Posted by Q McCallum on 2022-04-11

Not all of your datasets are created equal.

Some datasets are of higher quality than others, true. Maybe you’ve cleaned them up, or there were stronger checks in place to ensure consistency at the point of collection.

And sure, some datasets have proven more useful to you. Say, portions of your CRM that you’ve turned into successful marketing campaigns. Or data that has improved your retail site’s recommendation engine.

Some of these datasets may have even greater direct revenue potential, because you’ve been able to sell them, or data products derived from them.

But I’m talking about something different: those datasets that carry greater risk than others.

These are the datasets that are more likely to get you in trouble. A change in data privacy laws can suddenly put you on the wrong side of regulatory matters. Or lax security standards can lead a leak of sensitive data, which will certainly cause a PR headache. Doubly so if you’d never disclosed that you were collecting that data in the first place.

These risky datasets are making money for you today. But they may cost you money down the line.

Looking for trouble

It may help to answer some questions as you review your datasets:

  • Who collected (or generated) this data? If you acquired this yourself – that is, this is first-party data – you know where it came from, which reduces (though does not eliminate) the chances that you’ll be compelled to delete it later. On the other hand, if you’ve purchased this from someone else, you’ll have to take their word on the data’s provenance. Do you believe your data provider’s claims that they collected it from knowing, willing participants? Should you?
  • Does it contain sensitive information? A dataset that doesn’t contain any specific details about people is far less likely to get you into trouble. The idea of “details about people” goes beyond the formal definition of personally identifiable information (PII); it also includes, say, a person’s contact info that you collected as they placed an order.
  • Was it collected appropriately? Don’t assume this is a concern just for third-party data. It can still be an issue for data you’ve collected yourself. Consider a case in which you’ve scraped another website, contrary to the terms of service (TOS). When the site owner finds out, you may be legally required to delete the data and any models built from it. And you may have to endure costly legal action to reach that point.
  • How can we protect this data? Even if you’ve collected the data appropriately, and you have legitimate reason to hold onto it, you still have a responsibility to secure it. That means limiting access for internal projects (is this team allowed to use this data in their work?), external bad actors (people trying to infiltrate your systems so they can steal it), and even opportunists (internal or external people who find the data sitting in a publicly-accessible file share or website path).

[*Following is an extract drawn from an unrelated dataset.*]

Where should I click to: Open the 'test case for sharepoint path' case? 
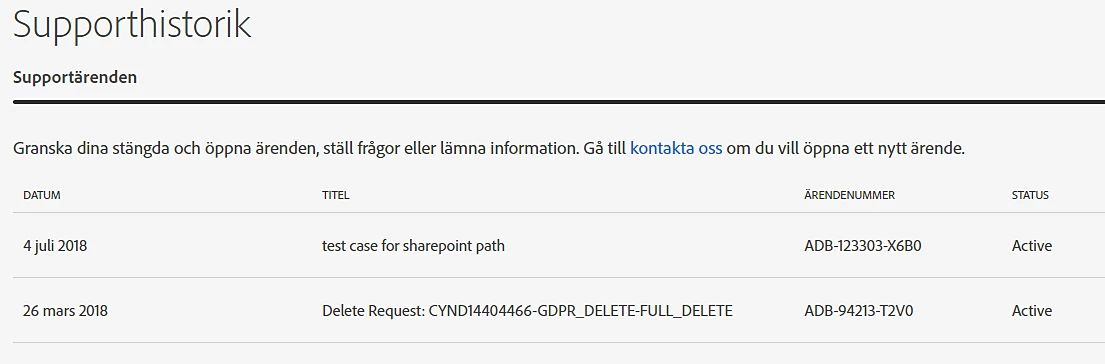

Your answers to these questions will help you rate each dataset according to the risk it carries. From there, you can compare the risk of holding or using that data to the value or revenue it generates through related business processes and ML models. You may find that some datasets aren’t worth the trouble.

Not all data is good data

When you’re building or acquiring a new dataset, be sure to rate it in terms of its risk/reward tradeoff. Data that requires extra protection, or that may cause you trouble in the long run, “costs” more (ergo, is worth less) than it may appear on the surface.

I’ll dig deeper into data valuation approaches in a future post.